The Reasons behind the Rhyme

The field of ethics is actually the structured evaluation of behavior.  It is the consideration of why we do what we do.  It consists of hard to define, but inherently understandable concepts such as morality, justice, equity, and best-interests. 

When it comes to Christian ethics, or the analysis of why Christians do what Christians do, or are supposed to do, there have been radically different understandings within the Christian community.  For instance, some Christians feel strongly that war is an act of God, and to participate is consistent with God's desired will.  Therefore, participating as a soldier in war would be considered ethical.  However, many Christians feel strongly that war is contrary to the will of God, and actively resist participating in war.  These Christians find war highly unethical.  How do we analyze the difference in the view of war among Christians: Through the study of ethics.

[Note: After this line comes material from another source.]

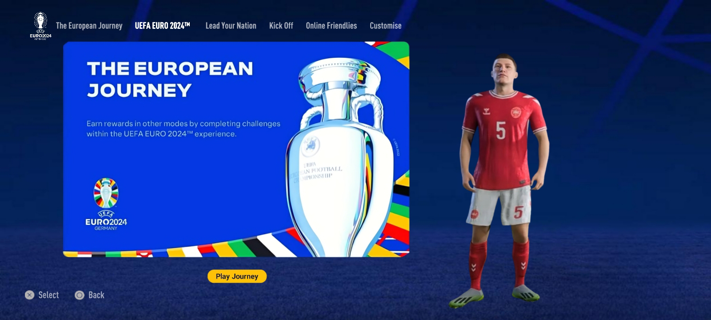The image size is (711, 320).
Task: Click the Back label at the bottom
Action: click(x=96, y=295)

Ethicists look at reasons for behavior in two distinct ways.  Some believe that mankind will always seek to do that which is seems to be in their own self-interest, whether that be individually or as part of a group in which they identify (Teleological).  Others, tend to look at the morality of the act itself, without regard to its consequence (Deontological).  So people may argue that dropping the atomic bomb was ethical because it was in the best interest of the United States (possibly saving more American lives by bringing the war to an end).  While others would argue that killing innocent people is immoral and the means (sparing innocent lives) justifies any consequence.

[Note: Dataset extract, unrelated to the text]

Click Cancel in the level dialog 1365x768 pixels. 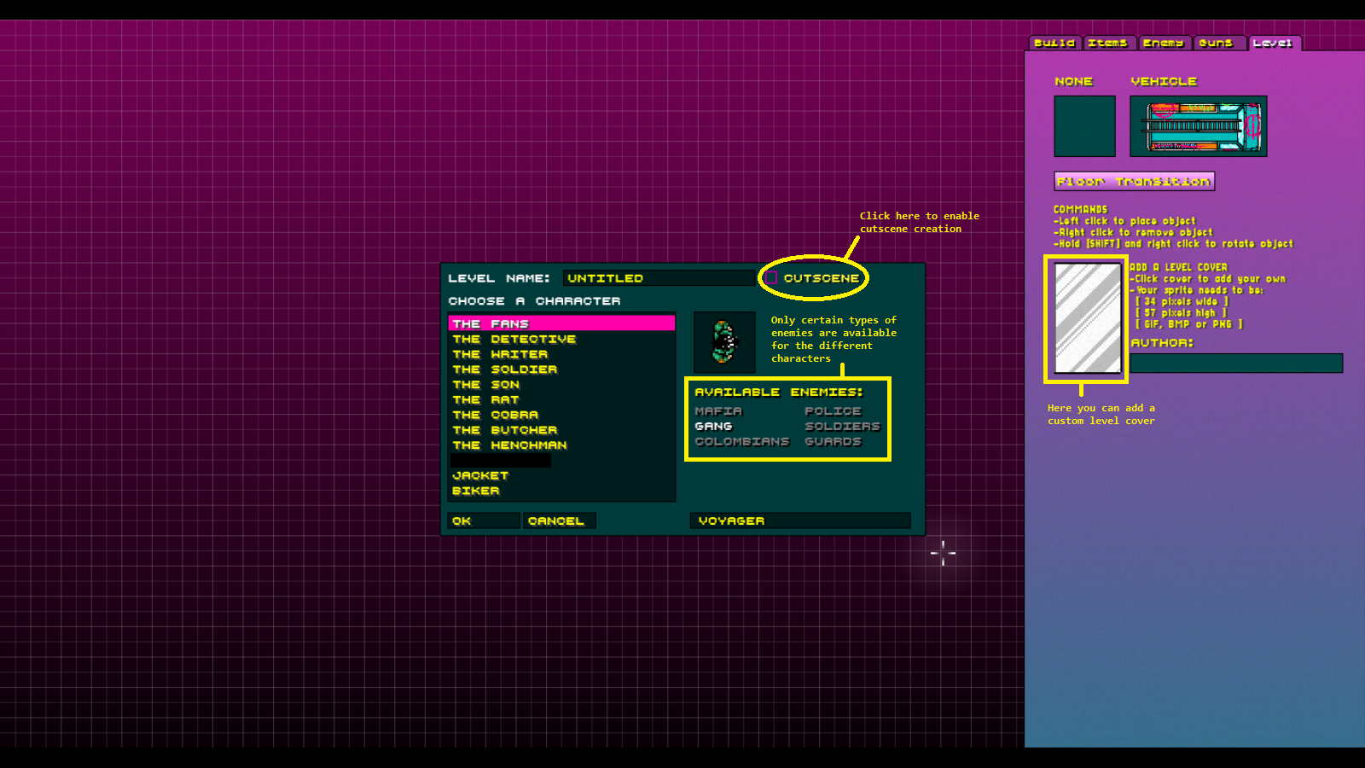tap(559, 521)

I think that we need to spend more time analyzing the ethics of Jesus.  I believe that it was his faith (complete reliance upon God) and hope (Clear confidence in the intervention of God) that allowed him to have more of a deontological (each act or behavior has its own sense of right or wrong and should be acted upon accordingly).  Some would say that Jesus acted in a utilitarian way, by doing what was best for most people, but I would argue that each act, such as sometimes choosing not to heal people, was not based upon the greatest impact, but whether is was the right thing to do at the time, according to written scripture and the leading of God's spirit.  This was possible because again, he entrusted himself, and the consequences of doing the "right thing" to the hand of God (I Peter 2:23).

Do you ever think about why you do what you do?  Are  your ethics like Jesus?  Are you concerned about the morality of what you support, or just the consequences?  I would challenge you to reread the gospels and ask God to allow His Spirit to show you how Jesus approached the issues of His day, so you can be better prepared for yours.